#### WRITTEN TASK:
Could you return, word for word, the stretch of the GCC mailing-list message below from "On Thu, 4 Aug" through "a parallel region)."?

This is the mail archive of the
gcc-patches@gcc.gnu.org
mailing list for the GCC project.
Re: Use "oacc kernels" attribute for OpenACC kernels
- From: Thomas Schwinge <thomas at codesourcery dot com>
- To: GCC Patches <gcc-patches at gcc dot gnu dot org>, Jakub Jelinek <jakub at redhat dot com>
- Cc: Tom de Vries <tom at codesourcery dot com>
- Date: Mon, 8 May 2017 21:29:28 +0200
- Subject: Re: Use "oacc kernels" attribute for OpenACC kernels
- Authentication-results: sourceware.org; auth=none
- References: <568A922B.8010700@acm.org> <56A63A0A.2070304@acm.org> <56829657.9060106@acm.org> <87zip3jw2x.fsf@hertz.schwinge.homeip.net> <20160125150914.GK3017@tucnak.redhat.com> <87twfb9yyk.fsf@kepler.schwinge.homeip.net> <87popo7hmj.fsf@kepler.schwinge.homeip.net>
Hi!
On Thu, 4 Aug 2016 16:07:00 +0200, I wrote:
> Ping.
>
> On Wed, 27 Jul 2016 12:06:59 +0200, I wrote:
> > On Mon, 25 Jan 2016 16:09:14 +0100, Jakub Jelinek <jakub@redhat.com> wrote:
> > > On Mon, Jan 25, 2016 at 10:06:50AM -0500, Nathan Sidwell wrote:
> > > > On 01/04/16 10:39, Nathan Sidwell wrote:
> > > > >There's currently no robust predicate to determine whether an oacc offload
> > > > >function is for a kernels region (as opposed to a parallel region).

#### PROVIDED RECORDS:
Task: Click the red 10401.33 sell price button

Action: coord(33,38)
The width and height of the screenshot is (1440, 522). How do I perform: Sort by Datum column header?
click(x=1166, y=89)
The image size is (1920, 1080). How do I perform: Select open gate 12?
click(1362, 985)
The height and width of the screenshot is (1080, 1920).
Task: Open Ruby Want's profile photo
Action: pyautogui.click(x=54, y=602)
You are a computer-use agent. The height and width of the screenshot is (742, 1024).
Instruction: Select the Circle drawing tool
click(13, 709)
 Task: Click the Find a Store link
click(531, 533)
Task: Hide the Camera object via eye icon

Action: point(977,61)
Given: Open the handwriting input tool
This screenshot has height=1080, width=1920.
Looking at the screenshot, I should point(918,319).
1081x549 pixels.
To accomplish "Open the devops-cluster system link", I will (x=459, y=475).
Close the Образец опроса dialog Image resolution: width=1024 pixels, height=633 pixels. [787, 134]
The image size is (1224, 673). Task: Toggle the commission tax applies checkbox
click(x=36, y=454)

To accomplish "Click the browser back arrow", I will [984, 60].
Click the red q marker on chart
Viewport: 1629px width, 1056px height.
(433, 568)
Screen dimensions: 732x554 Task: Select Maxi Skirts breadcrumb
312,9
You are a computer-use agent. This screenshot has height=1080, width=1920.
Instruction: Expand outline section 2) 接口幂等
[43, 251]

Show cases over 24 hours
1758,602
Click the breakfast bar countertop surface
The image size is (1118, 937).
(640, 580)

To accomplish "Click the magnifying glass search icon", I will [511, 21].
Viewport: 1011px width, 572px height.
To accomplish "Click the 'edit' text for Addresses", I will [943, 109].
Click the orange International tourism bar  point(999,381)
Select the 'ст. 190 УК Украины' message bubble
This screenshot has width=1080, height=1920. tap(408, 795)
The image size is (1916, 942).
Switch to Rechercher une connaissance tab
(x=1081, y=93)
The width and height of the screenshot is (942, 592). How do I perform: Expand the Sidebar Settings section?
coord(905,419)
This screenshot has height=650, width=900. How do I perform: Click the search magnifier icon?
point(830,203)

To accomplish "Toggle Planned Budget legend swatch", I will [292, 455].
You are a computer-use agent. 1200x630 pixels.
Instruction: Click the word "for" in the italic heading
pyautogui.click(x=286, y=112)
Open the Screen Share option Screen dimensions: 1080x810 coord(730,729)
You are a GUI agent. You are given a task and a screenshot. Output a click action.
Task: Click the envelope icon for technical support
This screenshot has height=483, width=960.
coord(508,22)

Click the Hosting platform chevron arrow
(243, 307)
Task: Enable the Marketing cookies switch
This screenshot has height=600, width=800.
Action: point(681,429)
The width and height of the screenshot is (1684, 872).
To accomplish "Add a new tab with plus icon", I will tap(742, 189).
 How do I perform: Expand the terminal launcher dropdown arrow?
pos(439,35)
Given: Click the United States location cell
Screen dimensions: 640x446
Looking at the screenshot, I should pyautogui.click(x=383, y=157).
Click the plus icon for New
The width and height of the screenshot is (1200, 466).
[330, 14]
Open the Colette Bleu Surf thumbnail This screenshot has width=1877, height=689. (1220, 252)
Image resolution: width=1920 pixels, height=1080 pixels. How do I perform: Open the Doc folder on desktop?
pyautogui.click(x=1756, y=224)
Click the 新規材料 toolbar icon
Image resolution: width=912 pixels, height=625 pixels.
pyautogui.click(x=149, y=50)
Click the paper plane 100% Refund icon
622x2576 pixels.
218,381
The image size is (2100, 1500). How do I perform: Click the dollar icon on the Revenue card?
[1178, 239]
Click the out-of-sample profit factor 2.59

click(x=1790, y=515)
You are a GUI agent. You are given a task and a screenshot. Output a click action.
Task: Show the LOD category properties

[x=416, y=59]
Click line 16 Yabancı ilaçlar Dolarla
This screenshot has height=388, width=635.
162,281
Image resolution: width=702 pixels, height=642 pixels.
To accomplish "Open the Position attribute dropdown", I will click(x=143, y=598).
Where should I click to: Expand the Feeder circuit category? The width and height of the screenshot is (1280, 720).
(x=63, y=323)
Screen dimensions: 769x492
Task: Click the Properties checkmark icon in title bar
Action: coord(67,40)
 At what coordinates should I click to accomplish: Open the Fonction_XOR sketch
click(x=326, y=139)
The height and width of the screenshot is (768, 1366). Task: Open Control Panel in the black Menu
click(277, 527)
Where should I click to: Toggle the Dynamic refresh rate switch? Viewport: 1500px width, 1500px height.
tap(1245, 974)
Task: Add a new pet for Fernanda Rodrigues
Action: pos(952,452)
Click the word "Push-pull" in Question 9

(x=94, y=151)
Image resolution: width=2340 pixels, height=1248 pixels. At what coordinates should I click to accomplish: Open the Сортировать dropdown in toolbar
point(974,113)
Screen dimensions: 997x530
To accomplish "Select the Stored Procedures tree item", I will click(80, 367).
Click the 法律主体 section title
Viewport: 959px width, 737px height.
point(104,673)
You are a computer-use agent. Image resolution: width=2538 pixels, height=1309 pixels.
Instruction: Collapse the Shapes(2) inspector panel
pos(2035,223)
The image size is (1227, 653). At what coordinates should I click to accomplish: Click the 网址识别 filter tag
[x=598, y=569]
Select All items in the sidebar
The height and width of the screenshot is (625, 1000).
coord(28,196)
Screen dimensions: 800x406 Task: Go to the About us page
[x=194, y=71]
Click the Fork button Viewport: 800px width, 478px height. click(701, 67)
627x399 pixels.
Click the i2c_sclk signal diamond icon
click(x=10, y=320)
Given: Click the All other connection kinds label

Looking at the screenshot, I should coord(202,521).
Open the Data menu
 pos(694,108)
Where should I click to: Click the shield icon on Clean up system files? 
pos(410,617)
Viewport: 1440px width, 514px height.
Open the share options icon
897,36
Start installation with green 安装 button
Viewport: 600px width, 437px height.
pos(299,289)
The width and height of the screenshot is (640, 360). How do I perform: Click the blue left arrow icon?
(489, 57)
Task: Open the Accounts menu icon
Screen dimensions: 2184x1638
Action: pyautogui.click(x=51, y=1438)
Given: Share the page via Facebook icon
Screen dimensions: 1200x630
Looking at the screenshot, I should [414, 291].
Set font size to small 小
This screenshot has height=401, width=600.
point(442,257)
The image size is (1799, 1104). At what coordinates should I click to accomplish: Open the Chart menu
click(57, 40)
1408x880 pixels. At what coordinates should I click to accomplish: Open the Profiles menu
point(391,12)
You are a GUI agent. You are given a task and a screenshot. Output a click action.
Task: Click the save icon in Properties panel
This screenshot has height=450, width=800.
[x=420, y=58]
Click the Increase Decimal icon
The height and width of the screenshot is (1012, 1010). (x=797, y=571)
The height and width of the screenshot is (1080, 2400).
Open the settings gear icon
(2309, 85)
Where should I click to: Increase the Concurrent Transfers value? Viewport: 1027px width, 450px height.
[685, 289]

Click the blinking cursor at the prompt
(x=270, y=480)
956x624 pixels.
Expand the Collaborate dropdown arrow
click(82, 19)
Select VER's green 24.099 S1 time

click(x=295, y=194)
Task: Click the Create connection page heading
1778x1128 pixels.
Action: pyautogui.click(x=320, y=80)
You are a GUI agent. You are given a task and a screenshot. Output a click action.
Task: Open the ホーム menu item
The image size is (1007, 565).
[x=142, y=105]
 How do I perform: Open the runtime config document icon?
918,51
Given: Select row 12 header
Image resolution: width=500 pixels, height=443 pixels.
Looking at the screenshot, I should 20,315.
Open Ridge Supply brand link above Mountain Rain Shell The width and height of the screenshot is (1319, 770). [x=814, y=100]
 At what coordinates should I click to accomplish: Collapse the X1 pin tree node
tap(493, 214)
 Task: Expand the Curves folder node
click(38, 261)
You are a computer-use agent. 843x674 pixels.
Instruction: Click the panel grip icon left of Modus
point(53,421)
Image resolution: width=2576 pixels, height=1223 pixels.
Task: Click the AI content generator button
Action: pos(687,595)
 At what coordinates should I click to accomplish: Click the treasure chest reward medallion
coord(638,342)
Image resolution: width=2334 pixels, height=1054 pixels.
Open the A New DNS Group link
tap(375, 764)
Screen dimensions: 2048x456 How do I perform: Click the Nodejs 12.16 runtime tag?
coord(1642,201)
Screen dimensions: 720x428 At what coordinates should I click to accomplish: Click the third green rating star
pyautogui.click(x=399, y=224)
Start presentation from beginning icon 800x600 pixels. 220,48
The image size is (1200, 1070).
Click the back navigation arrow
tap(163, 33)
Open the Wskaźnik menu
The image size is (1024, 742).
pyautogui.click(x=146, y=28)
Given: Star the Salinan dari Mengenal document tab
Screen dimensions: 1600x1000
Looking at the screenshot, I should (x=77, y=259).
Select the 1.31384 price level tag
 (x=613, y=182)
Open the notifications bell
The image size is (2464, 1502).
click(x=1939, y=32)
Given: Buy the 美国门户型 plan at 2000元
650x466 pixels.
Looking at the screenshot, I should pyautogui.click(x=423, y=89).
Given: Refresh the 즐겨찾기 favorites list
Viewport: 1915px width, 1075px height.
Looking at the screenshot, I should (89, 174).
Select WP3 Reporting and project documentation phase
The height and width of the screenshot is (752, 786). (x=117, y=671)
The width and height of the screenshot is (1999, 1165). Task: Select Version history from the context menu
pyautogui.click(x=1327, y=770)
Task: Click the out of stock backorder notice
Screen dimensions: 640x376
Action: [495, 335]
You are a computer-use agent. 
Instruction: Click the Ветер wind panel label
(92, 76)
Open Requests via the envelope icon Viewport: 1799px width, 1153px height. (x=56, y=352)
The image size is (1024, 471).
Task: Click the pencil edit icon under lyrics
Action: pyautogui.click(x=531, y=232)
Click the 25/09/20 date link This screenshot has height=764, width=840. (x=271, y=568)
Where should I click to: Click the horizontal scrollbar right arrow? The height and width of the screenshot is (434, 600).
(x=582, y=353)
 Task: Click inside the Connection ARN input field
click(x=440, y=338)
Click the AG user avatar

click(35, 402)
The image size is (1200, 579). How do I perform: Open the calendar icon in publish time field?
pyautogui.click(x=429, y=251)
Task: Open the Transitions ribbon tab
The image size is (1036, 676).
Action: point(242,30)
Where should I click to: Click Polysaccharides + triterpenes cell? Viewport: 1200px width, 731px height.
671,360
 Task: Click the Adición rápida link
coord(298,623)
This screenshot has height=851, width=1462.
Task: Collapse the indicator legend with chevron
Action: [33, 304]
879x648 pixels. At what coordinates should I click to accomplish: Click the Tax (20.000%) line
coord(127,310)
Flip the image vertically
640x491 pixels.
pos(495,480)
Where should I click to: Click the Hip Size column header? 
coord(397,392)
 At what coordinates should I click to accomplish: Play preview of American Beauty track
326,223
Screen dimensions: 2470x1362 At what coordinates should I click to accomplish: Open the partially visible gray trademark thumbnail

#### ANSWER TO THE TASK:
On Thu, 4 Aug 2016 16:07:00 +0200, I wrote:
> Ping.
>
> On Wed, 27 Jul 2016 12:06:59 +0200, I wrote:
> > On Mon, 25 Jan 2016 16:09:14 +0100, Jakub Jelinek <jakub@redhat.com> wrote:
> > > On Mon, Jan 25, 2016 at 10:06:50AM -0500, Nathan Sidwell wrote:
> > > > On 01/04/16 10:39, Nathan Sidwell wrote:
> > > > >There's currently no robust predicate to determine whether an oacc offload
> > > > >function is for a kernels region (as opposed to a parallel region).